Le mysticisme est tellement naturel à l'Inde qu'il est impossible, même à un législateur, à plus forte raison à un législateur religieux, de ne pas lui faire sa part. Aussi Manou recommande-t-il la dévotion, la contemplation, la méditation dans la solitude; mais, tout en laissant une juste part à la piété, il fait néanmoins ses efforts pour la retenir dans des limites raisonnables. C'est ainsi que Manou ne permet cet abandon des soins de la vie qu'au vieillard qui voit sa peau se rider et ses cheveux blanchir, et qui a sous ses yeux le fils de son fils: c'est alors seulement qu'il lui permet de se retirer dans une forêt, pour se livrer à Dieu et préparer son absorption dans l'Être suprême 7. Jusque-là il lui prescrit de remplir les devoirs de son état.
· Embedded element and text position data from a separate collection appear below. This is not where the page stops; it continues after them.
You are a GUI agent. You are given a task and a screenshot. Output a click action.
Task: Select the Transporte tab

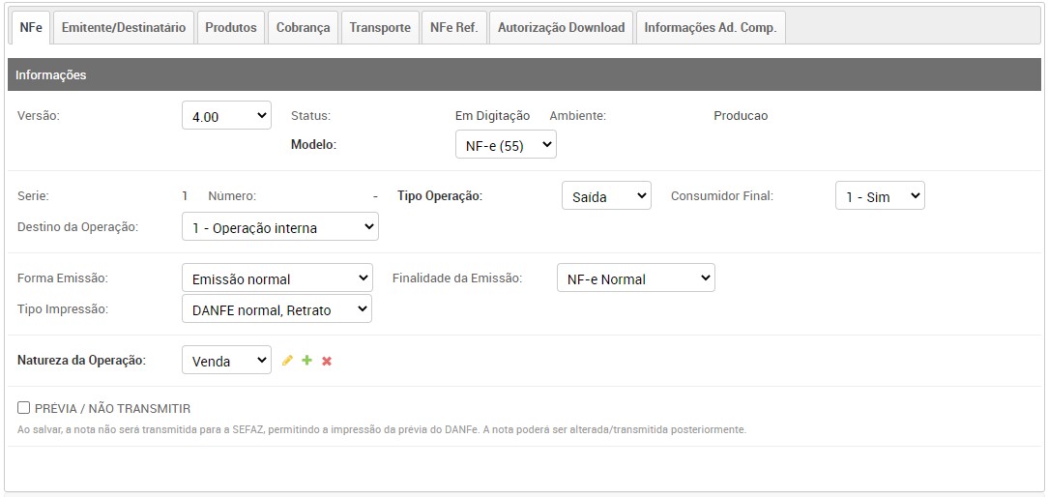pos(380,28)
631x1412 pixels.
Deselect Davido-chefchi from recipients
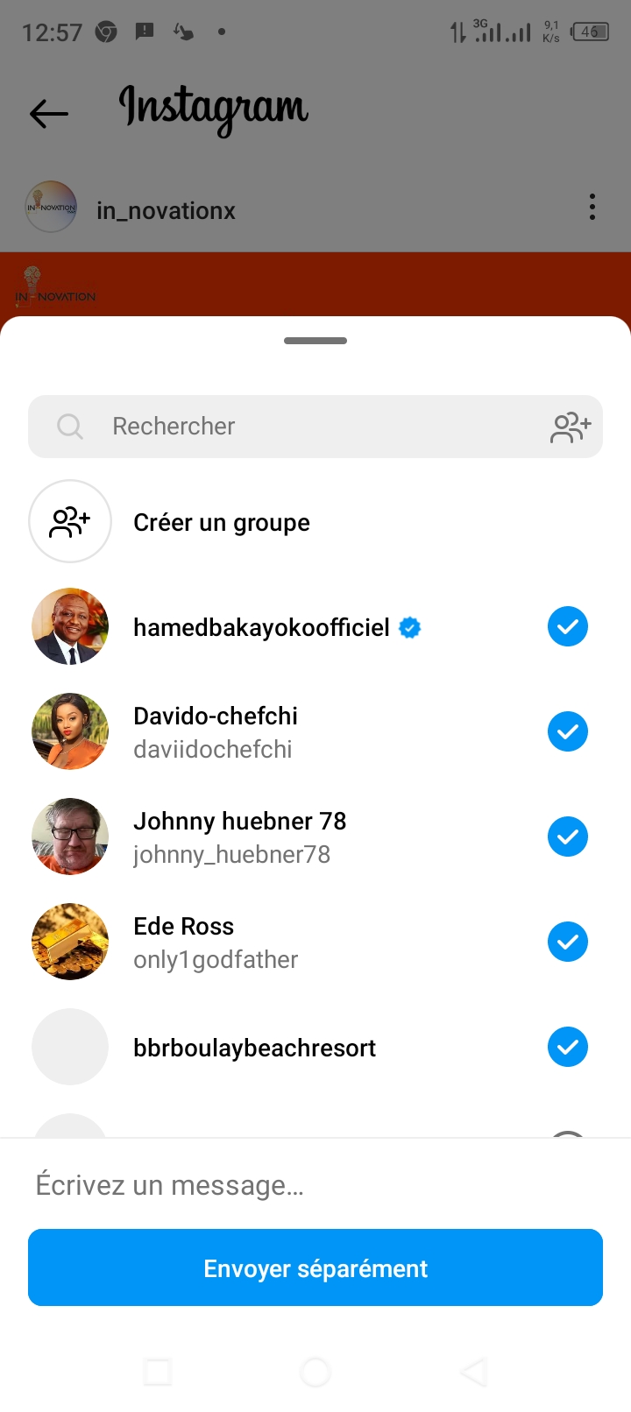coord(568,731)
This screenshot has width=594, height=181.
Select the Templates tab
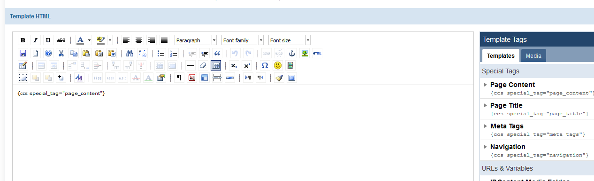[501, 56]
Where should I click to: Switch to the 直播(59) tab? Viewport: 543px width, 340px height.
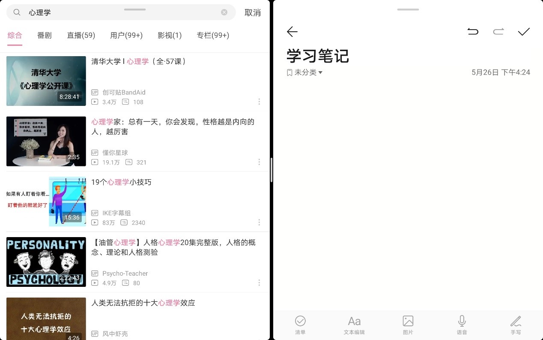81,35
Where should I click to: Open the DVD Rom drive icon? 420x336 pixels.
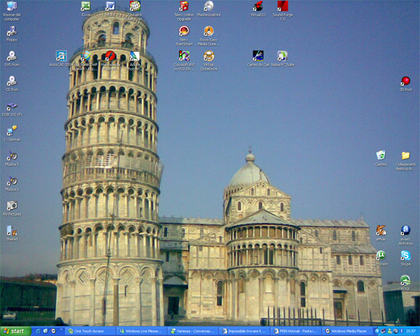(11, 59)
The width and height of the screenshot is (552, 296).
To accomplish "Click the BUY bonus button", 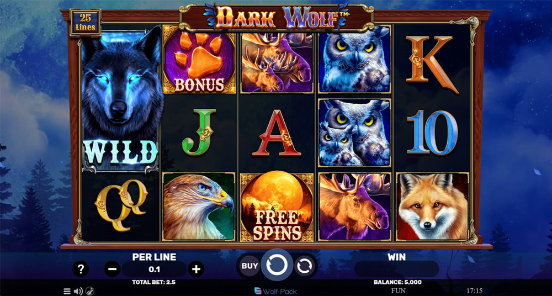I will (x=250, y=266).
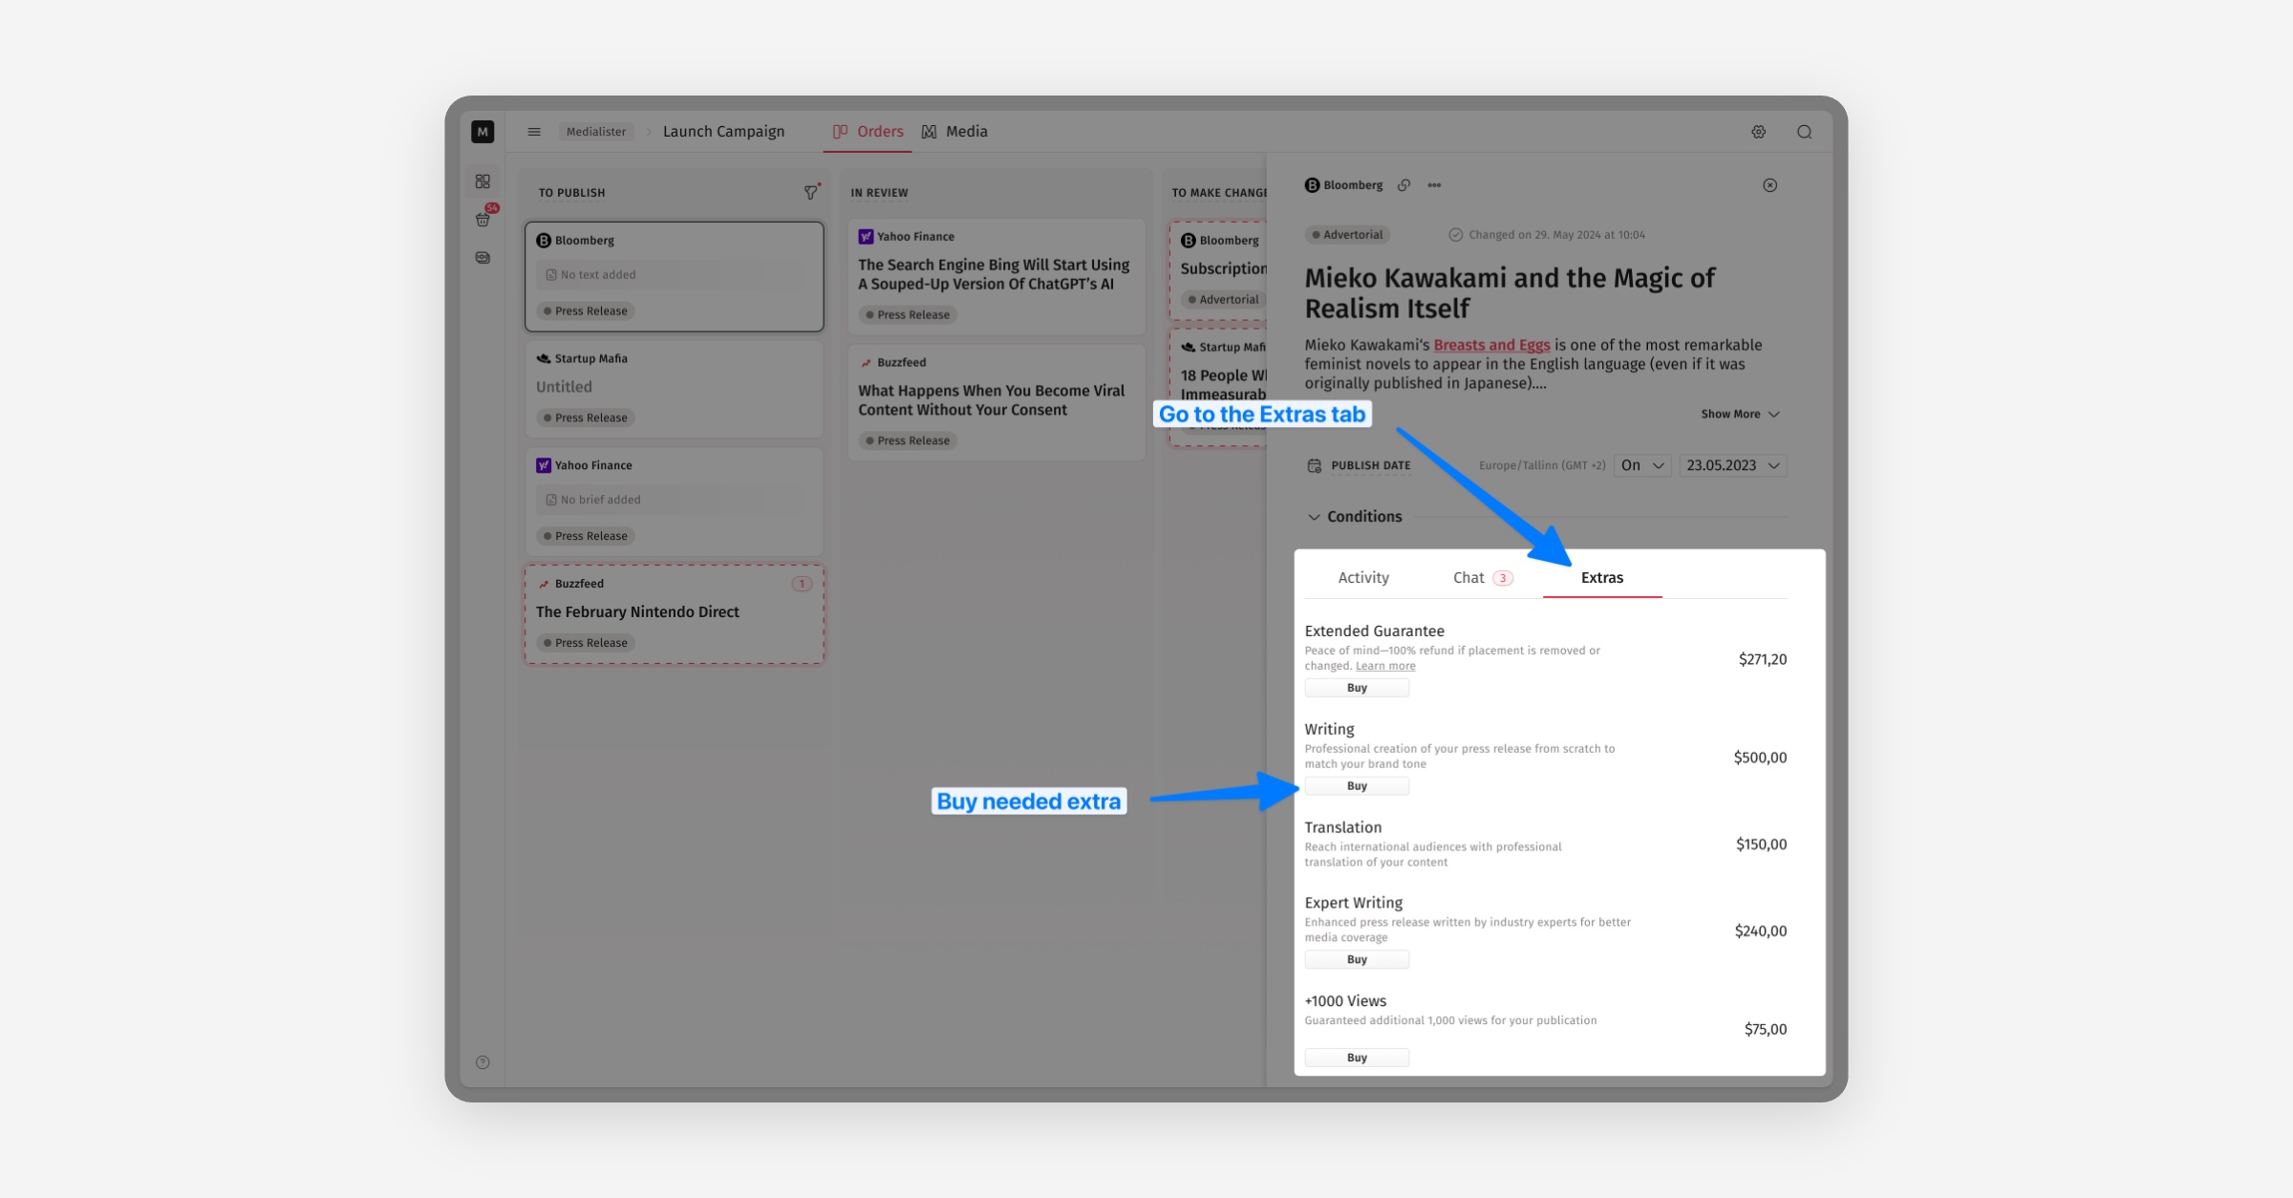Open The February Nintendo Direct card
This screenshot has width=2293, height=1198.
pos(637,611)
Dans d'autres passages, Manou recommande les devoirs moraux de préférence aux devoirs de dévotion, et il combat surtout la fausse piété, la dévotion orgueilleuse et hypocrite. «Que le sage observe constamment les devoirs moraux avec plus d'attention encore que les devoirs pieux. Celui qui néglige les devoirs moraux déchoit, même lorsqu'il observe tous les devoirs pieux 8.» Il dit encore, comme le ferait le plus pur moraliste chrétien: «Un sacrifice est anéanti par un mensonge; le mérite des pratiques austères par la vanité; le fruit des charités par l'action de la fraude 9.» — «Celui qui étale l'étendard de la vertu, qui est toujours avide, qui emploie la fraude, qui trompe les gens par sa mauvaise foi, qui est cruel, qui calomnie tout le monde, est considéré comme ayant les habitudes du chat 10.» — «Le Dwidja aux regards toujours baissés, d'un naturel pervers, perfide et affectant l'apparence de la vertu, est dit avoir les manières d'un héron 11.» — «Tout acte pieux, fait par hypocrisie, va aux Bâkchasas.» — «Qu'un homme ne soit, pas fier de ses austérités; après avoir sacrifié, qu'il ne profère pas de mensonge;… après avoir fait un don, qu'il n'aille pas le prôner partout 12.»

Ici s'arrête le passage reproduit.